> [BRIEF A]: In the post on debulking prostate cancer tumors, what does debulking the cancer involve?
> [BRIEF B]: For each statement, say yes or no according to the post on debulking prostate cancer tumors, and quote the words that decide it. (i) The post says the doctor is theoretically correct about the cancer being terminal. (ii) A newly diagnosed man with distant metastasis is traditionally offered removal of the prostate gland. (iii) The post names turning the cancer into a chronic illness as the goal for men with advanced, progressive metastatic prostate cancer.
> [BRIEF C]: Carry on the post on debulking prostate cancer tumors after its final sentence.

╭─ DOCUMENT SEGMENT

Is There An Advantage To Debulking Prostate Cancer Tumors?

Your doctor has just told you that you have advanced, progressive or metastatic prostate cancer. The doctor also has just told you that this type of prostate cancer is terminal; there are no cures currently available.  

You find that you are in shock!  You have cancer, your cancer has already spread outside the prostate gland and it is not curable. It doesn’t matter who you are, you are going to feel overwhelmed.

Theoretically, what the doctor told you about our current ability to cure your cancer and about it being terminal is correct.  Despite these truths, the fact is that for many of us, we will not die from the prostate cancer, we will die with prostate cancer!

Treatment today often delays cancer long enough so that we will live our life and then die from some other unrelated cause.  For men with advanced, progressive metastatic prostate cancer the goal is to make the prostate cancer into a chronic illness.  Our treatments can put you into a long-term remission so that you can live your life in a full and happy manner.

As we have said in many of the posts on this webpage, in order to do this, we need to educate ourselves about our cancer, and our treatment options so that we can work hand-in-hand with our doctors in making the best possible treatment choices.

To do this might mean that you will need to question your doctors about their recommendations, offer them additional treatment options that they have not thought about and offer them research findings that could change their thinking and the course of your treatments.

One very common area of conversation for a man who has been diagnosed with advanced prostate cancer is about the possible merits of debulking the cancer. Debulking cancer, lightening the tumor burden, involves removing the prostate gland and possibly other nearby tumors. Traditionally, a newly diagnosed man with distant metastasis is not offered the opportunity to have the prostate gland removed since the cancer is ultimately terminal and the treatment itself will cause significant side effects.

╰─
╭─ DATA FOR ANALYSIS

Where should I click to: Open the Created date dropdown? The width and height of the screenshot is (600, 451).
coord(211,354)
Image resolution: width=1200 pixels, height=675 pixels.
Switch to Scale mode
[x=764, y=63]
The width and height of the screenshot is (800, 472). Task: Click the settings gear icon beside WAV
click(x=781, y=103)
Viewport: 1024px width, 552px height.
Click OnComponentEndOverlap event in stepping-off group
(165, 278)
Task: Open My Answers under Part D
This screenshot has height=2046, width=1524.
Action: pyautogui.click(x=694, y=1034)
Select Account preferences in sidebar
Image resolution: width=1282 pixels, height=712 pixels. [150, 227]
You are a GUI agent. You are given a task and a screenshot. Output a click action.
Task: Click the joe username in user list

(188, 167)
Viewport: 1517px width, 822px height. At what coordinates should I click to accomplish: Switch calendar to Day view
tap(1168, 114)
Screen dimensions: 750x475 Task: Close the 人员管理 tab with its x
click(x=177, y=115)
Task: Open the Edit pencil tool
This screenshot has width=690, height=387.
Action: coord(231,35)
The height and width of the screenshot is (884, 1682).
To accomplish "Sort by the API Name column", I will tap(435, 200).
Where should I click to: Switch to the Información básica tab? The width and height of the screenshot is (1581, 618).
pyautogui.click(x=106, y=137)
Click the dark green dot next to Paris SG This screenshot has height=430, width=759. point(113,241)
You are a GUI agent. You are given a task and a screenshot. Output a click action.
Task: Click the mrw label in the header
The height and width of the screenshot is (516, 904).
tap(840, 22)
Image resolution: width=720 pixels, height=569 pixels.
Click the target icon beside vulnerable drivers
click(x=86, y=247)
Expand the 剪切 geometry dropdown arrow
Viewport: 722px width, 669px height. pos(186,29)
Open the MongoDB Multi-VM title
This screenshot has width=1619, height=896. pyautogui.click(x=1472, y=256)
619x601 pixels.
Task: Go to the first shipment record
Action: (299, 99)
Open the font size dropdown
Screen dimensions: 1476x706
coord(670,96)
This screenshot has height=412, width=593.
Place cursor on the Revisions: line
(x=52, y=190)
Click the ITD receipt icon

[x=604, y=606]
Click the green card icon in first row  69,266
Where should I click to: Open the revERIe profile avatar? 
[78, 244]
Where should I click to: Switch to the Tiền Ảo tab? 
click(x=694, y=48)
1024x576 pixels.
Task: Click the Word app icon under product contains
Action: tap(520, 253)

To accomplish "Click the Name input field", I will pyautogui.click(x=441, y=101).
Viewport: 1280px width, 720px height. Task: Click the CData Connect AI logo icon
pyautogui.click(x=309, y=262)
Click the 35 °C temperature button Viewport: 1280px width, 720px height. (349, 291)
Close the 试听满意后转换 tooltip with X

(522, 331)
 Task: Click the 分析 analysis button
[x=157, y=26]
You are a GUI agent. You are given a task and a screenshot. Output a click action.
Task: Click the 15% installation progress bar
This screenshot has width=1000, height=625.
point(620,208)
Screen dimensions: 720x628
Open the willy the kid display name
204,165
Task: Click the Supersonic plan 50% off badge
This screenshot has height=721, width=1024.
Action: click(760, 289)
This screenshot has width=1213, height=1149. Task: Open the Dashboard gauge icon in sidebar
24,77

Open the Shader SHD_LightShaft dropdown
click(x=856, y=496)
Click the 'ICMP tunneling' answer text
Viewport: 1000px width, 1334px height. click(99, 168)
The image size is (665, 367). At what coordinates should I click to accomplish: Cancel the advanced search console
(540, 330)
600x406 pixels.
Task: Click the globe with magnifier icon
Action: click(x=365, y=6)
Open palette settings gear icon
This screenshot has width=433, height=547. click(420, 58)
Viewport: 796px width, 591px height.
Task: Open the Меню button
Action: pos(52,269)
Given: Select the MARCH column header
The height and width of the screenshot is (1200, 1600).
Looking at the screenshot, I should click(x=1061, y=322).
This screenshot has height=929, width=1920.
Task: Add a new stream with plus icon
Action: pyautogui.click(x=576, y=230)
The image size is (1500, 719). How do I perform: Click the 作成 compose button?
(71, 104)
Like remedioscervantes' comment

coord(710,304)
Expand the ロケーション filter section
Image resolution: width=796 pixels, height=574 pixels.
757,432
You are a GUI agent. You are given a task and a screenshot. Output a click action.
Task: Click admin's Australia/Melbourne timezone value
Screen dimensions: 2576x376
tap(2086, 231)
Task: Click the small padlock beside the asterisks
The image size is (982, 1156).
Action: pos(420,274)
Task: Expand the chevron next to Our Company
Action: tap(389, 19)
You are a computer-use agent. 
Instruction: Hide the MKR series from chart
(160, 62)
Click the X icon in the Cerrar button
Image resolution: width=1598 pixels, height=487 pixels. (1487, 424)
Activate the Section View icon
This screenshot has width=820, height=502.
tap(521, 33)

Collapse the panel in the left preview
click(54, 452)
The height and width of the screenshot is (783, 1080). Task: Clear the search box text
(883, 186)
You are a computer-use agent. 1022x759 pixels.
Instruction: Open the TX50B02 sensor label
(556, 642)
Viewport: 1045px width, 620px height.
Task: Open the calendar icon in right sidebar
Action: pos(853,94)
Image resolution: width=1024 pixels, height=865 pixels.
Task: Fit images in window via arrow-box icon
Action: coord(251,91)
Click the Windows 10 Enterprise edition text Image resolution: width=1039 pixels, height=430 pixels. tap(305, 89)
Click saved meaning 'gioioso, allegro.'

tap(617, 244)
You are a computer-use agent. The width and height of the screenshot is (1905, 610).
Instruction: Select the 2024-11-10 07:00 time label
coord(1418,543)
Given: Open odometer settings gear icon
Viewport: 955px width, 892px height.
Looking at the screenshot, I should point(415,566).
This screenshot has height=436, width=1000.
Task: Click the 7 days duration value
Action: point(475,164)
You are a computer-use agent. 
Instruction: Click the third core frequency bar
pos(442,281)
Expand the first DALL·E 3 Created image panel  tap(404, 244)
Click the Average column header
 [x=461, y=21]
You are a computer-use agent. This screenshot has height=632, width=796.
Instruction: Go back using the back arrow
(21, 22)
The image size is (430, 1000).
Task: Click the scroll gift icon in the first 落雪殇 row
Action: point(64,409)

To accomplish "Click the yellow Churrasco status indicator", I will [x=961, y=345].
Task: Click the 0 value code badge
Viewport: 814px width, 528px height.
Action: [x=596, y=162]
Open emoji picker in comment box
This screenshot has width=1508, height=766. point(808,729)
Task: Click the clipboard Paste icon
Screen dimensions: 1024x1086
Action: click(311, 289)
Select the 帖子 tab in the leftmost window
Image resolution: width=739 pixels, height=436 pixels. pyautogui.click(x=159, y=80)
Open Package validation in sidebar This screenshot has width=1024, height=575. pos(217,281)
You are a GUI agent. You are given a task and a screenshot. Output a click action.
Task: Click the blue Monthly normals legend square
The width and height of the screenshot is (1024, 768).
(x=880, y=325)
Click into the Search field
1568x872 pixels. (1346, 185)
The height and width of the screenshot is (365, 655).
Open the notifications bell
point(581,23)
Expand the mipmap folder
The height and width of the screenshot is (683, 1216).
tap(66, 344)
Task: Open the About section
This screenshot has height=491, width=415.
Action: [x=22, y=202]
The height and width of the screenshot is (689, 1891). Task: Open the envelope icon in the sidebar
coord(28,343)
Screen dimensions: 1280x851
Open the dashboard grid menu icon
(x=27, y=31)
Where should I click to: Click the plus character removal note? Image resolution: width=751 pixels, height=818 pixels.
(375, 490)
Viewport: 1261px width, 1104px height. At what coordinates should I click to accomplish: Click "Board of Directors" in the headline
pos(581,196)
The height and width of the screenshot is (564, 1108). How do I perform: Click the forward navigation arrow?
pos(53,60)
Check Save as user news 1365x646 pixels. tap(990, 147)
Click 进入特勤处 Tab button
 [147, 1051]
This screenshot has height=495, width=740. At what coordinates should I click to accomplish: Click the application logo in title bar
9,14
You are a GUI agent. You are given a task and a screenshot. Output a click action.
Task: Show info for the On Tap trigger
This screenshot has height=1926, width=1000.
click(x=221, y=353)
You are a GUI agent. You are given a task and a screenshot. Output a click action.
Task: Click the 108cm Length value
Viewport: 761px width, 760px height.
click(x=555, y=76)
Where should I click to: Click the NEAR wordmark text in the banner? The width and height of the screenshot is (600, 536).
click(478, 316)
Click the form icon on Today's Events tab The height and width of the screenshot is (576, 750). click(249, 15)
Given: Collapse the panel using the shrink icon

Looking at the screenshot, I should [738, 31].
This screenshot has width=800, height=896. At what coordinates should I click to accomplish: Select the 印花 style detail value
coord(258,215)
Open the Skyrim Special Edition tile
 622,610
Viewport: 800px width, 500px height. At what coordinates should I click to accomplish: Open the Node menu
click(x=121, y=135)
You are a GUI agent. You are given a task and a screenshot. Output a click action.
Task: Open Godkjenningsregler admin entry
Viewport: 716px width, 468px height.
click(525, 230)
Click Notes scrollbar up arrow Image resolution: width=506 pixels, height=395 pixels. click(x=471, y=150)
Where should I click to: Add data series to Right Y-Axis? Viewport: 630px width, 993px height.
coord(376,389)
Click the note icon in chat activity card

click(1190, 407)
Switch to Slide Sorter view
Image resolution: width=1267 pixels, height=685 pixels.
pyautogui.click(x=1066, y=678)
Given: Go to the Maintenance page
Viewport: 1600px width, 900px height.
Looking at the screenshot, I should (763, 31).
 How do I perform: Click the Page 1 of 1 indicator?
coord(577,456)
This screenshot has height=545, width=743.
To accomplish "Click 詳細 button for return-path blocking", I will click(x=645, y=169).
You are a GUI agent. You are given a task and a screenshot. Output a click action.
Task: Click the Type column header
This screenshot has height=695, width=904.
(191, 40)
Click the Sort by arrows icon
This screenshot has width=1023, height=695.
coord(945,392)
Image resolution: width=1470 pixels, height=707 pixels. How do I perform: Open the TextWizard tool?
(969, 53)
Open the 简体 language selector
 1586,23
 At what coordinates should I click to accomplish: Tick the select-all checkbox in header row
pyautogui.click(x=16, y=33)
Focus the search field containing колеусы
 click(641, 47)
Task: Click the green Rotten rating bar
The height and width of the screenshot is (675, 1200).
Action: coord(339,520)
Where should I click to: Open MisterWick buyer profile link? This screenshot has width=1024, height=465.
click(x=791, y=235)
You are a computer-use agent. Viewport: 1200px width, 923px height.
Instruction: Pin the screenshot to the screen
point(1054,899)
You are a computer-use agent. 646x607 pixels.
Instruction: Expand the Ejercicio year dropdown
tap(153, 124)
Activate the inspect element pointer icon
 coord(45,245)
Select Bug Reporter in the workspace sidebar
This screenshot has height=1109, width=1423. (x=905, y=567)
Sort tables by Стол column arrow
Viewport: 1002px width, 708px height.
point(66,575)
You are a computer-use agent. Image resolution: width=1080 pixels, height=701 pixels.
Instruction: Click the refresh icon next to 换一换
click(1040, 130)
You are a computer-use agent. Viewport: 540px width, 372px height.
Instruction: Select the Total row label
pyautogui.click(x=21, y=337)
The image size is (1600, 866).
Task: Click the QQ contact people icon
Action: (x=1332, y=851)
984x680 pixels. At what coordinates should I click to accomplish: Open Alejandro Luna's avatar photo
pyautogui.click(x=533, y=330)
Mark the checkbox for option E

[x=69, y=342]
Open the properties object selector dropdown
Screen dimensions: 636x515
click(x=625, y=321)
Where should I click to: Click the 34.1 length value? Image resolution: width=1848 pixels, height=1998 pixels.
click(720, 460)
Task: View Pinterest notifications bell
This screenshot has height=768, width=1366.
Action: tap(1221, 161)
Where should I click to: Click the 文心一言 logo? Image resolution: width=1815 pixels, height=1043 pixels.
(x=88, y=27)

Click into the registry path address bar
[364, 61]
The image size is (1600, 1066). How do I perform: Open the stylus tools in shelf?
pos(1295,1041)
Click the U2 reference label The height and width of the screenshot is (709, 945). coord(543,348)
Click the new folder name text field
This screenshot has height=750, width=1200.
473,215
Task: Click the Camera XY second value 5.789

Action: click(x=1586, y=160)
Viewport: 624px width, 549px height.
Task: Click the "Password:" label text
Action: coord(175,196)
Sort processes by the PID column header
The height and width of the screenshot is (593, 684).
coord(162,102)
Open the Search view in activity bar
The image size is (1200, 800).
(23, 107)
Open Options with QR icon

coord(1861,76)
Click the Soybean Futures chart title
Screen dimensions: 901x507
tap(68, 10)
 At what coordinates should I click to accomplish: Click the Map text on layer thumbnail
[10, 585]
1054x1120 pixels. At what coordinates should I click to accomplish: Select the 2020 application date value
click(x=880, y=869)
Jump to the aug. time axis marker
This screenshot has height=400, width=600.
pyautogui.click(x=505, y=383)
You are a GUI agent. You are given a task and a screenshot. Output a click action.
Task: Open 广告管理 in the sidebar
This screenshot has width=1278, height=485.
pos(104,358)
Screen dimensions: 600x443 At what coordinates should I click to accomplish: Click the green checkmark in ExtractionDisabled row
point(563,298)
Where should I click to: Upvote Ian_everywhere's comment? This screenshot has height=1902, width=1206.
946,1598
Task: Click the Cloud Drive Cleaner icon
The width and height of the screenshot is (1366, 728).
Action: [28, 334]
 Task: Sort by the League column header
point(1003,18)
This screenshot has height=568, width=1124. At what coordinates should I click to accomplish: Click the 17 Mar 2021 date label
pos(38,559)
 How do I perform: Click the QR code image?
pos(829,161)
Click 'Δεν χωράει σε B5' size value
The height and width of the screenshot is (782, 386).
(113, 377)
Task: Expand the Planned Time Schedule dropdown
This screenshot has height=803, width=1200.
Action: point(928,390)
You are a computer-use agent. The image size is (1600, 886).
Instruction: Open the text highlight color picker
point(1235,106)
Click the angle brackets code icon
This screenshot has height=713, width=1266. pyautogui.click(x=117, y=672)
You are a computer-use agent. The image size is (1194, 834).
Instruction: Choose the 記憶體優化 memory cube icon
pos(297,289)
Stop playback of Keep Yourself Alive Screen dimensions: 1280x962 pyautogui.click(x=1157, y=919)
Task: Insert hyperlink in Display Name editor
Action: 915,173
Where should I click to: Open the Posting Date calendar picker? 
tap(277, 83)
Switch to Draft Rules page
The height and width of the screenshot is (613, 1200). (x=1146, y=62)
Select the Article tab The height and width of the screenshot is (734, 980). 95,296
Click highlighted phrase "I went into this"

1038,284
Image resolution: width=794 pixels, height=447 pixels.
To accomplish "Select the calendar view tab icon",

╰─

> [TASK OUTPUT A]: Removing the prostate gland and possibly other nearby tumors.

> [TASK OUTPUT B]:
(i) Yes: "Theoretically, what the doctor told you about our current ability to cure your cancer and about it being terminal is correct."
(ii) No: "Traditionally, a newly diagnosed man with distant metastasis is not offered the opportunity to have the prostate gland removed"
(iii) Yes: "For men with advanced, progressive metastatic prostate cancer the goal is to make the prostate cancer into a chronic illness."

> [TASK OUTPUT C]:
If your doctor automatically makes this decision it should become a point of contention that you raise with your doctor.  If they tell you that having surgery for prostate cancer that has left the gland will not provide you with any positive result, you should question this assumption. 

There is now mounting data that shows that the removing the gland (thus the primary tumors) does slow down the prostate cancer’s progression and more importantly it can extend your survival.

In a retrospective study by Culp and associates published in the journal, European Urology, addressed this question. Using the Surveillance, Epidemiology, and End Results (SEER) database they evaluated almost 8000 men who either received no local therapy or received local therapy with a radical prostatectomy or brachytherapy, despite being diagnosed with advanced metastatic prostate cancer.

Their analysis revealed a statistically significant improved overall survival (OS) and cancer-specific survival for the groups of men who received the local treatments, whether it was surgery or brachytherapy, with surgery being associated with the best overall results.

An additional search of the literature finds that there are many other studies that come to the same conclusion. 

 Heidenreich et al., published in by the NIH in PubMed concluded that a radical prostatectomy (RP) achieved excellent survival rates in men with high-risk prostate cancer, even in men with very high PSA levels. They found that the completion of an RP with lymphadenectomy might give a survival benefit in men who were found intra-operatively to be node-positive (a spread of their cancer into neighboring lymph nodes).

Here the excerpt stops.